# Supplied data:

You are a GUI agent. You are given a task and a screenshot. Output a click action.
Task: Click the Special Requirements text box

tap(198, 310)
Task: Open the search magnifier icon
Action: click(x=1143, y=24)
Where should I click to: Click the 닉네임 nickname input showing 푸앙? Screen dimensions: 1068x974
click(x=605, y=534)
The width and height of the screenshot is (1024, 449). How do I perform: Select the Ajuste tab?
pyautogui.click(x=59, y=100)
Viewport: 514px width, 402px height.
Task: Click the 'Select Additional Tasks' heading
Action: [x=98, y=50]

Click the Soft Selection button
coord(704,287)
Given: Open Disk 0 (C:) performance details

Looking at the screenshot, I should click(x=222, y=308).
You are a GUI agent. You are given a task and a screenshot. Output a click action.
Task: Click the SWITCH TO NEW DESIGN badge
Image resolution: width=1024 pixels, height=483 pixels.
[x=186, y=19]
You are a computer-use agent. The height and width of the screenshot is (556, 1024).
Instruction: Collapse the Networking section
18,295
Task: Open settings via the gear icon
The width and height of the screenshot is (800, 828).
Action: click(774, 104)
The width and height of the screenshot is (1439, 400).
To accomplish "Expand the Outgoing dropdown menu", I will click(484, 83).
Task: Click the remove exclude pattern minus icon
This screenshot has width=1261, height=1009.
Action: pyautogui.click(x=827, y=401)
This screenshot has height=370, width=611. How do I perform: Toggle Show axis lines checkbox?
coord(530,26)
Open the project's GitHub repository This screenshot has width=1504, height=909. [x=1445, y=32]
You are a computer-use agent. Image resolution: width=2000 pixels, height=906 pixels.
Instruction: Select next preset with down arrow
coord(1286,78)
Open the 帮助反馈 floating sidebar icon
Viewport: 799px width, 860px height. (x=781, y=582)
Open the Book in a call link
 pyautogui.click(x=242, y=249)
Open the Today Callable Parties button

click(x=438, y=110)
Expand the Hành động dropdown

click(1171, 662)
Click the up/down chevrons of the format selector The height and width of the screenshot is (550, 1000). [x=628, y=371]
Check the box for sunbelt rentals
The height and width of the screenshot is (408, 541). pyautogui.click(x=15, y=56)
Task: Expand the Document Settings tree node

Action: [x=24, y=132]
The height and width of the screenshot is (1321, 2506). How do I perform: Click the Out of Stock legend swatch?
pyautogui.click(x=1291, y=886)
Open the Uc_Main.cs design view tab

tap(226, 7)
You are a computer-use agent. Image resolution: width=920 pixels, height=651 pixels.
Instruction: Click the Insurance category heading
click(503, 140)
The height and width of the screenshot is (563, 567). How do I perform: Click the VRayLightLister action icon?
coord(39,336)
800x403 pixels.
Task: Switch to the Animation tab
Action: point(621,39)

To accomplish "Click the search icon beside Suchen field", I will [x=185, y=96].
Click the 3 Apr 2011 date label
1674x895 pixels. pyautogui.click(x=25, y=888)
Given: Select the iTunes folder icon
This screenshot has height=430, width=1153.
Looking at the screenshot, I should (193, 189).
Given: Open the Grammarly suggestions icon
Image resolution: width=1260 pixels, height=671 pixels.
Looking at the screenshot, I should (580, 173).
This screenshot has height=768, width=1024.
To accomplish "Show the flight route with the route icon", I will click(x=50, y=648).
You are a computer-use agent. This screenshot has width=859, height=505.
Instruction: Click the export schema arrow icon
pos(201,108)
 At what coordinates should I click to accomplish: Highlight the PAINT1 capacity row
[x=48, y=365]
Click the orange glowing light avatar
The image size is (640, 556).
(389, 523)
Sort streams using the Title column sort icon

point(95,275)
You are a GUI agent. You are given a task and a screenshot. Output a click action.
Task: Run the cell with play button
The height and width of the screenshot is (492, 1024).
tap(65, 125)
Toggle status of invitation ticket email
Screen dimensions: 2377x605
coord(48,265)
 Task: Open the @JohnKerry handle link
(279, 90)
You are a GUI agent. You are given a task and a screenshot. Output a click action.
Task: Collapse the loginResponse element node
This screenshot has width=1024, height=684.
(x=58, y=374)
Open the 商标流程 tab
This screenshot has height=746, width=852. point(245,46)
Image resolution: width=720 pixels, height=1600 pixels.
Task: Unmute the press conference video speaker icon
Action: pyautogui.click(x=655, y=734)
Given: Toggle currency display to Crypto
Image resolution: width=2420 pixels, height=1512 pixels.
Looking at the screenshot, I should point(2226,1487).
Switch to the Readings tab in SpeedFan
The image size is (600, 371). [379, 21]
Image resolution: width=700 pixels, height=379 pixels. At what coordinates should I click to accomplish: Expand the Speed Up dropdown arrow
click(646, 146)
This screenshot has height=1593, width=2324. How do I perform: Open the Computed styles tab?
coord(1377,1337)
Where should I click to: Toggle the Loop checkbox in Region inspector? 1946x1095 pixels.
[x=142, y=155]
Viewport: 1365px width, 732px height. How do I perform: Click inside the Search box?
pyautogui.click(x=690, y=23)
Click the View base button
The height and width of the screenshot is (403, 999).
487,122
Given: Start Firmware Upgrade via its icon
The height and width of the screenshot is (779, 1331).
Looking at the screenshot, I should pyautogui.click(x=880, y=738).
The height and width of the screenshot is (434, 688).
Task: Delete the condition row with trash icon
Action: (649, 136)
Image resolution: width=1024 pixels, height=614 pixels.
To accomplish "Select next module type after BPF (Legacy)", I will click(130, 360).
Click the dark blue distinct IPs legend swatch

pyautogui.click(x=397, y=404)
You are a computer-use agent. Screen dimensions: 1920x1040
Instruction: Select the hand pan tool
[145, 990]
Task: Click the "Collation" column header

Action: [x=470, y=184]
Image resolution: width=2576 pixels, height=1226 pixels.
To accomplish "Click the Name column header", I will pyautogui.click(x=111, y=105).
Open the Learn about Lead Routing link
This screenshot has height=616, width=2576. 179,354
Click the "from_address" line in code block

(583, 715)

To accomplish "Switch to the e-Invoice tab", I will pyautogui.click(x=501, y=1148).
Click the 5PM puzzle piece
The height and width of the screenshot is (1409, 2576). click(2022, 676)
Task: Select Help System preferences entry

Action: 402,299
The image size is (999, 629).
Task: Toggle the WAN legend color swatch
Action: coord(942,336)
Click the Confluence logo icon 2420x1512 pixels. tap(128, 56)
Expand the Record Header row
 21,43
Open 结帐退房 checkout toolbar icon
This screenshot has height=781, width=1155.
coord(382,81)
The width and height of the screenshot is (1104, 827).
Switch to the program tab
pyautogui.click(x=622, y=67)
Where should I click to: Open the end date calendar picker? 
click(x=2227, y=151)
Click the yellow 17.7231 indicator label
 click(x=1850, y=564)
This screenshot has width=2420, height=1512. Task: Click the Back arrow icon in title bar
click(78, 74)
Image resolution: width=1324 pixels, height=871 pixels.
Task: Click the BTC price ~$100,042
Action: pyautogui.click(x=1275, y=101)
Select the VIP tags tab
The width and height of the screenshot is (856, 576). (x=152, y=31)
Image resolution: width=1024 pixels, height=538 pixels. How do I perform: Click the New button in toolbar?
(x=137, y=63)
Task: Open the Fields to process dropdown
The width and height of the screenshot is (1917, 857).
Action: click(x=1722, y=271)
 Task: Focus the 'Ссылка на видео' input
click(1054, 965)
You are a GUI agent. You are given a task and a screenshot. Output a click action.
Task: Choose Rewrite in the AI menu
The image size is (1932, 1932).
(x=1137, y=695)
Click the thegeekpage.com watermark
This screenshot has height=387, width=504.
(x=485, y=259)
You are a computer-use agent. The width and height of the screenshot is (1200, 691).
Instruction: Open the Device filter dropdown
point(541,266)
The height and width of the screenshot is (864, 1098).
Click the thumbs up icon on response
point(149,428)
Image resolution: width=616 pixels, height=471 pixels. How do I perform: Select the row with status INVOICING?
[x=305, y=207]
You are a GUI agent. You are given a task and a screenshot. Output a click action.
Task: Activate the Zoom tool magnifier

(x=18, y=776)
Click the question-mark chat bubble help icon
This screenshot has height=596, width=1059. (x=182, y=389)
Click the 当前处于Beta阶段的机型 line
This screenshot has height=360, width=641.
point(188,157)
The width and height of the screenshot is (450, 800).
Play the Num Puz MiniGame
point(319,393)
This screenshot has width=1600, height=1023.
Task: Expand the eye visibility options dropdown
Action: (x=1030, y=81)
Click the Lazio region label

# Task directions:
Can you quote, word for word, the rows from the line containing "Where should I click to: Open" up to and including the line containing "Action: click(x=1722, y=271)"?

# Full solution:
Where should I click to: Open the end date calendar picker? 
click(x=2227, y=151)
Click the yellow 17.7231 indicator label
 click(x=1850, y=564)
This screenshot has width=2420, height=1512. Task: Click the Back arrow icon in title bar
click(78, 74)
Image resolution: width=1324 pixels, height=871 pixels.
Task: Click the BTC price ~$100,042
Action: pyautogui.click(x=1275, y=101)
Select the VIP tags tab
The width and height of the screenshot is (856, 576). (x=152, y=31)
Image resolution: width=1024 pixels, height=538 pixels. How do I perform: Click the New button in toolbar?
(x=137, y=63)
Task: Open the Fields to process dropdown
The width and height of the screenshot is (1917, 857).
Action: click(x=1722, y=271)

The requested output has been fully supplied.